What is the essence of reliance on the Spiritual Guide?  It is to regard our Spiritual Guide as a perfectlyreliable Buddha and to put their instructions into practice.  When you check this closely, the essence is faith.  But what is the essence of faith?  It is “trusting.”  When we trust, we let go of our fears, we let go of holding ourselves back, and we just “go with it” into the unknown confident in the knowledge that we are entering into a joyful water slide whose end is the ocean of the Dharmkaya.  The Dharma is completely trustworthy and reliable.  It will never deceive us, never lead us down the wrong road.  We may misinterpret or misunderstand the Dharma, but that is not the fault of the Dharma.  The Dharma itself is perfectly reliable.  We can trust it.  The Buddhas and the Sangha, as appearing in our life, are like road signs pointing us in the direction of how to practice the Dharma.  This doesn’t mean they do things perfectly, rather it means we can learn perfectly from everything they do – some show us what to do, and some show us what not to do.  But in doing so, all show us the way.

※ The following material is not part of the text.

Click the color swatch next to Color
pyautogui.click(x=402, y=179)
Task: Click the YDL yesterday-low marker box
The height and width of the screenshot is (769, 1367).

Eventually, our practice will lead us to the point where we come to the conclusion that it would be far better to have the Spiritual Guide live our life than for our ordinary selves to do so.  When we reach this conclusion, we can then begin “bringing life into the path.”  In the normal three bringings, we dissolve the guru into ourself, then identify with the guru in various aspects like a life boat guiding us through each stage of the death process.  We need to do exactly the same thing when we bring life into the path.  For me, for example, I ask myself the question:  who would make a better U.S. diplomat – ordinary me or my Spiritual Guide?  Wouldn’t it be fantastic if living Guru Je Tsongkhapa were influencing and guiding U.S. diplomacy?  In a similar way, who would make a better father?  Clearly, he would do a better job on both counts than ordinary Ryan!  So I generate the strong wish that he take over, that he enter into me and work through me and my circumstance.

On the basis of that wish, I then dissolve him into me, engage in self-generation, and try to let go and indeed forget ordinary Ryan.  It is like I put my ordinary self in the back seat, I withdraw my ordinary self from the picture and create the space for the guru to arise and act.  The more we forget our ordinary self (and I mean completely forget) and the more we identify with the guru-deity being the actor in our life, at some point we will make a transition where we actually “feel ourselves as being the guru-deity living our life” (every word here has meaning).  It is very subtle, very blissful and very magical.  Eventually, this feeling refines further and further, functioning to gather and purify more and more of our reality into the guru-deity’s body, mind and deeds.  Eventually we merge completely into the clear light Dharmakaya while simultaneously the reliquary we have created as a bodhisattva continues to function to liberate beings in the world.

If we practice in this way, doing the three bringings during our morning meditation, doing the fourth bringing during our daily life, then once again doing the three bringings as we go to sleep, then soon enough our entire life will be one continuum of bringing the pure land into the here and now.  Once we have attained some experience of this, death will have no hold on us – we will have already passed beyond.  Death will be no different than discarding some old clothes or an old car.  Of course we will need new “clothes” and a new “car” (our next life, or our next emanation body), but we will continue as an extension of the transcendental being, the living guru, Je Tsongkhapa.

Happy Je Tsongkhapa Day everyone!

Your turn:  Describe how through relying upon Je Tsongkhapa you can solve the biggest problem you are facing in your life today.